By ADRIAN GROPPER, MD
The Oct. 22 announcement starts with: “U.S. Sens. Mark R. Warner (D-VA), Josh Hawley (R-MO) and Richard Blumenthal (D-CT) will introduce the Augmenting Compatibility and Competition by Enabling Service Switching (ACCESS) Act, bipartisan legislation that will encourage market-based competition to dominant social media platforms by requiring the largest companies to make user data portable – and their services interoperable – with other platforms, and to allow users to designate a trusted third-party service to manage their privacy and account settings, if they so choose.”
Although the scope of this bill is limited to the largest of the data brokers (messaging, multimedia sharing, and social networking) that currently mediate between us as individuals, it contains groundbreaking provisions for delegation by users that is a road map to privacy regulations in general for the 21st Century.

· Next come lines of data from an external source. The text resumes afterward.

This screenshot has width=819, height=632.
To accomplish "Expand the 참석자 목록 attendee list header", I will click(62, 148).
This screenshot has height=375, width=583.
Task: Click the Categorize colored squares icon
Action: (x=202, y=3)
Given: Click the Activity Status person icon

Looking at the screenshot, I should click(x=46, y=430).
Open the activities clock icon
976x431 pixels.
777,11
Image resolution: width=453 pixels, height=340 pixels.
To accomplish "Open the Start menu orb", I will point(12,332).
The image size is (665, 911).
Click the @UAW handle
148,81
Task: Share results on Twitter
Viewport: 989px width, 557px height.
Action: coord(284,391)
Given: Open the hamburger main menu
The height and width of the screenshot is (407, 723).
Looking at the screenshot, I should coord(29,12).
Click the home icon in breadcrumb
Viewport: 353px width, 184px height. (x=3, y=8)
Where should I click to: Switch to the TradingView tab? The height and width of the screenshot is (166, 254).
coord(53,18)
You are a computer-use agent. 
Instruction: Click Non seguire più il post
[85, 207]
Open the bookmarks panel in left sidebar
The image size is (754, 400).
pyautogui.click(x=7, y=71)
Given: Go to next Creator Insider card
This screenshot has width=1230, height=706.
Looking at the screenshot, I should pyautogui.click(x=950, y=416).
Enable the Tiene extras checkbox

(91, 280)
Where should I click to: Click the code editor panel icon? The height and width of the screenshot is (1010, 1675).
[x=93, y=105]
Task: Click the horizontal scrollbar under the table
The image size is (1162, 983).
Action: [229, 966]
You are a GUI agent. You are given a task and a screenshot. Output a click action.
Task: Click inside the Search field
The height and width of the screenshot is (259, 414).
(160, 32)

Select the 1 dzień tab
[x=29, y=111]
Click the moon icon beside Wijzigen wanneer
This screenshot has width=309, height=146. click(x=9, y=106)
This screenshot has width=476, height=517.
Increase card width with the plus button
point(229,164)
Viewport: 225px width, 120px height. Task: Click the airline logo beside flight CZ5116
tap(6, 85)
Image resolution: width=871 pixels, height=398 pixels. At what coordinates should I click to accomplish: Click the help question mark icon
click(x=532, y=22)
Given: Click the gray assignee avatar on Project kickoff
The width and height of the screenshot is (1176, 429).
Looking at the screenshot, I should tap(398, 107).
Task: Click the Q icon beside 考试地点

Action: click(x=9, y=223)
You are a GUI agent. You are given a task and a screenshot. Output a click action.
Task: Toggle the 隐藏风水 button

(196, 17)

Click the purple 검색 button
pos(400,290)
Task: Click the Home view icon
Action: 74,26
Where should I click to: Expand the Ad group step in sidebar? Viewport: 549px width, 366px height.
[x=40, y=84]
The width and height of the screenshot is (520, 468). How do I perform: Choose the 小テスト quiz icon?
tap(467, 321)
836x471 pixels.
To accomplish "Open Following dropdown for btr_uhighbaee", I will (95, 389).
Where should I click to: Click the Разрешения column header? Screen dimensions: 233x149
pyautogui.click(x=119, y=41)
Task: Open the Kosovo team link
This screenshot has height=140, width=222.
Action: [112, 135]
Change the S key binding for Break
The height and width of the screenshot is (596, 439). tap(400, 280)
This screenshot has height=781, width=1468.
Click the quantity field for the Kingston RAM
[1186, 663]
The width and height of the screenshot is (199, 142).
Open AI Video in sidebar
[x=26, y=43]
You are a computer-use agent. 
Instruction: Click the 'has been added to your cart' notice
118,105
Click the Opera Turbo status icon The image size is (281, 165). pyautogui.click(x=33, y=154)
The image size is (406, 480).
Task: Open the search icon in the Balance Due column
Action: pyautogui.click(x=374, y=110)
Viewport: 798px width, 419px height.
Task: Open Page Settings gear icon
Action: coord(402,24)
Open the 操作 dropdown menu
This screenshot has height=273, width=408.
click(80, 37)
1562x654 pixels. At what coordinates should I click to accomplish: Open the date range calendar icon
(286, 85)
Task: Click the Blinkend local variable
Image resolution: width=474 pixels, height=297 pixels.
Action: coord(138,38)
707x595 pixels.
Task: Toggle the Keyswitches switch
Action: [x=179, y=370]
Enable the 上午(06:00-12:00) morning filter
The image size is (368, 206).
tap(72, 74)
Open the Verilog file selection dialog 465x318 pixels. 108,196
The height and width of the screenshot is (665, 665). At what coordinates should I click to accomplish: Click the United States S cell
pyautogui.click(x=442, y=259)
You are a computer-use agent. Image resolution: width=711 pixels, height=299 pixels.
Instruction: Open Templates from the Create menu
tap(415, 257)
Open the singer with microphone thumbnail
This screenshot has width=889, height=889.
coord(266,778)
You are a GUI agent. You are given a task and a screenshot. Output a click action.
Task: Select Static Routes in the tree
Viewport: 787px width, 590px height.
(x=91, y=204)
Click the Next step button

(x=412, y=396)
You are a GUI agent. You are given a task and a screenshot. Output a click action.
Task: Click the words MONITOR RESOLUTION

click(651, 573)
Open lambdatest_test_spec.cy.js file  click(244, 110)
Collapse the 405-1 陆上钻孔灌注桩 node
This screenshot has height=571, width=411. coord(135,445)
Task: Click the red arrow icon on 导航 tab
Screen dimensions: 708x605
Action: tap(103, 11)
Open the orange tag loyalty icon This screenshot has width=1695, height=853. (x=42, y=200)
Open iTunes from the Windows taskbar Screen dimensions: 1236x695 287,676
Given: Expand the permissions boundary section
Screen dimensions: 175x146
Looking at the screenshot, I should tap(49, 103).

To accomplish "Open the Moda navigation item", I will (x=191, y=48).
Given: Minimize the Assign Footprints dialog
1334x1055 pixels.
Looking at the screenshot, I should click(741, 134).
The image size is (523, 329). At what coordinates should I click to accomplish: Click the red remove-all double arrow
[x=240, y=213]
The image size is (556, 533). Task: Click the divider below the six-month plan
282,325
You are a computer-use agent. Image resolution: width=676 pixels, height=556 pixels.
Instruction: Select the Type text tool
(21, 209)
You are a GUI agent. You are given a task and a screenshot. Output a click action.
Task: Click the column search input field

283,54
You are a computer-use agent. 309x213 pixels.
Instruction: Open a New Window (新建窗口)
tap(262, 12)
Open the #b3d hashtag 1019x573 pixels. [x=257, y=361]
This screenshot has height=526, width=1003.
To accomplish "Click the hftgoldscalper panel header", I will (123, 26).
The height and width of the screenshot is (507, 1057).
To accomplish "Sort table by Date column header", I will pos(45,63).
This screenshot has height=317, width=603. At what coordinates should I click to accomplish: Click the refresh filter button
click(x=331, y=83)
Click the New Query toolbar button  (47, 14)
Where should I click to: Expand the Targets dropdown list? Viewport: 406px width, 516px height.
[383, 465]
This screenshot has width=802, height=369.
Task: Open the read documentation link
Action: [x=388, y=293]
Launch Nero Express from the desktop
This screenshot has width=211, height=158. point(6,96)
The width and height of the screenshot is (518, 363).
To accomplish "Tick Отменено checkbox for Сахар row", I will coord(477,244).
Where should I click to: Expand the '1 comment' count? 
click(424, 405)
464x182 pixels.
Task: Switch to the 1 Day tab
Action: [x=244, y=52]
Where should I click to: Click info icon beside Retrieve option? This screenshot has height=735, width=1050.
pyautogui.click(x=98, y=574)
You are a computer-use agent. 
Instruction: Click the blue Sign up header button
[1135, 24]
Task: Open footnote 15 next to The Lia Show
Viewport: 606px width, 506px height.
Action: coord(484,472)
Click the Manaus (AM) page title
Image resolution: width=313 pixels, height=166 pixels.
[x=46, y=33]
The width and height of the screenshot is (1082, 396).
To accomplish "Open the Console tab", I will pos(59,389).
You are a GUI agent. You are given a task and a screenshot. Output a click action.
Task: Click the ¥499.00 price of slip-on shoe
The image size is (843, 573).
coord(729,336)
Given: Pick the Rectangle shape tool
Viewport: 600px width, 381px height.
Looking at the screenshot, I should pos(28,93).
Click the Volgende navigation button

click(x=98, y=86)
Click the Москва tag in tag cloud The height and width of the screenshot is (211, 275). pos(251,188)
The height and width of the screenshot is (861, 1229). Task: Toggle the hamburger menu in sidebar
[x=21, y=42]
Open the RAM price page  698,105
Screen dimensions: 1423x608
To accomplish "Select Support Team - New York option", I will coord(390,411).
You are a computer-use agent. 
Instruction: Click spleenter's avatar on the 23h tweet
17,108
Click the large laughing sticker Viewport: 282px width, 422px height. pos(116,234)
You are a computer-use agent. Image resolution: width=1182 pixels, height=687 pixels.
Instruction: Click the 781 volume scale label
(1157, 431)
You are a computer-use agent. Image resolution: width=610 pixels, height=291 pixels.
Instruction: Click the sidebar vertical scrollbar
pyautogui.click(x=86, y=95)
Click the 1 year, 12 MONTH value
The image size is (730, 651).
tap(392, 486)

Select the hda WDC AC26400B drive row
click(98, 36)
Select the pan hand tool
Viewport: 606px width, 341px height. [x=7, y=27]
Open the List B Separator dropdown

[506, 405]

The bill’s Section 5: Delegation describes a new right for us as data subjects at the mercy of the institutions we are effectively forced to use. This is the right to choose and delegate authority to a third-party agent that can manage interactions with the institutions on our behalf. The third-party agent can be anyone we choose subject to their registration with the Federal Trade Commission. This right to digital representation by an entity of our choice with access to the full range of our direct control capabilities is unprecedented, as far as I know.